Impetus for Modern Language Translations – Erasmus and Münster
The monopoly of the Latin Vulgate was not openly challenged until the beginning of the Protestant Reformation in the 1520s. Traditionally the Church had either forbidden or discouraged vernacular translations, fearing their misuse by the laity. However, vernacular translations were mandatory for the Reformers. It was asserted that there was a universal right of access to Scripture as the Word of God in a person’s own language, now more feasible after the invention of printing in the mid-fifteenth century.
Ironically, this notion had also been advanced before the Reformation by a committed Catholic and scholar, Erasmus of Rotterdam (1469-1536). His published text of the Greek New Testament (1516) was of epochal significance. Parallel to the Greek text Erasmus presented his own Latin version. Included was a lengthy appendix of textual Annotations, expanded in successive editions down to 1535, from which one can trace the developing learning and thought of Erasmus. His pioneering work constituted a landmark from which two generations of scholars took their bearings.

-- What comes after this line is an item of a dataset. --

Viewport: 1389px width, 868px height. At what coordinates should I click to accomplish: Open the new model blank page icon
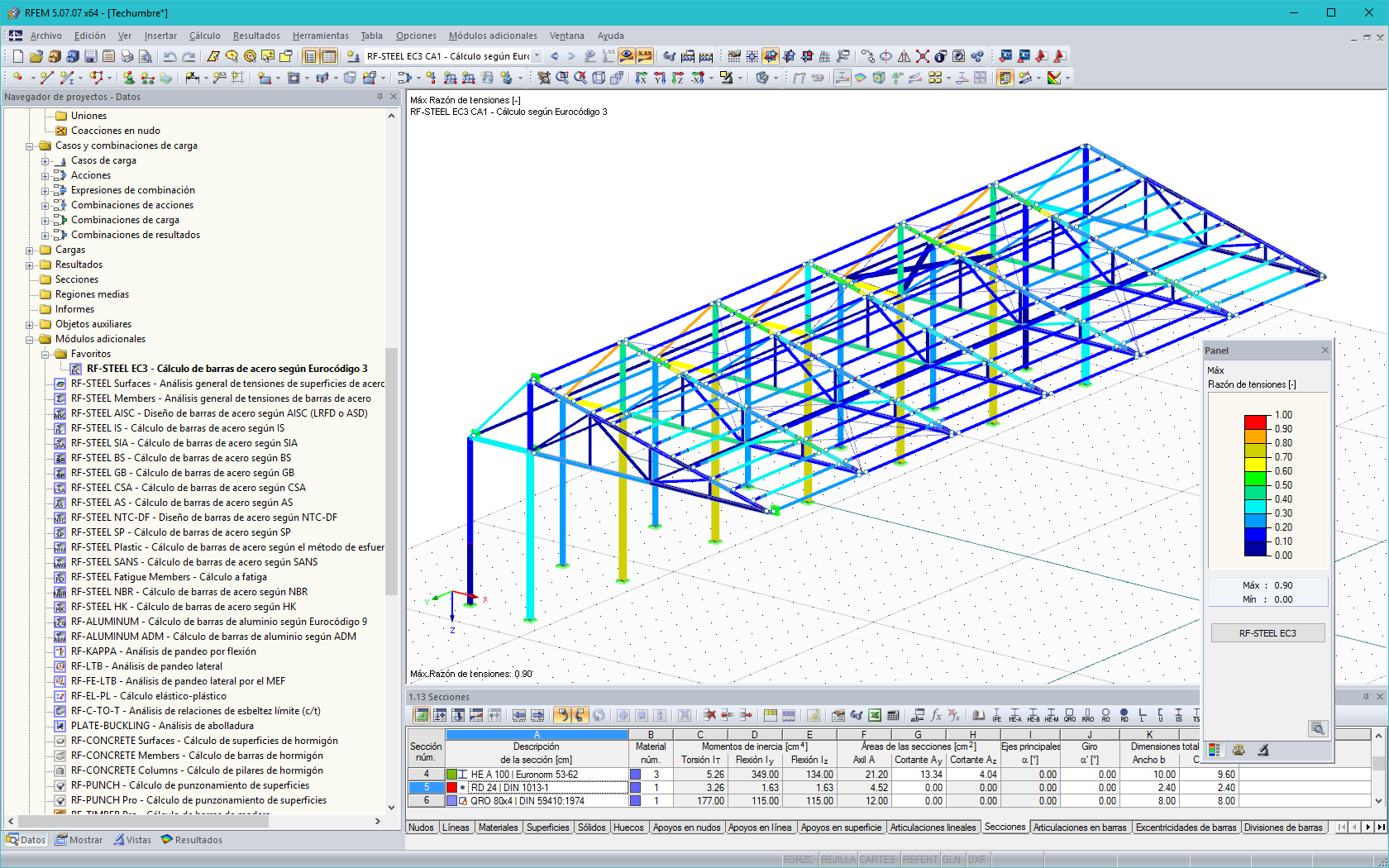(17, 56)
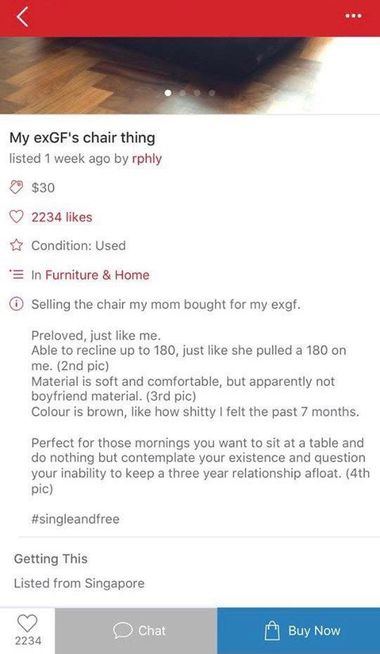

He also famously suggested that translations should include the languages ‘even of the Scots and Irish’. Crucial to his concept was that translation should not be of the Latin Vulgate, whose reliability was now seen as suspect, but from the original biblical languages of divine revelation.
An influential edition of the Old Testament or Hebrew Bible (Basel, 1534-35) along with a greatly improved Latin translation was by Sebastian Münster (1488-1552), cartographer and professor of Hebrew at Basel University. His Latin translation was to be used as an aid by many future translators of the Old Testament into various languages.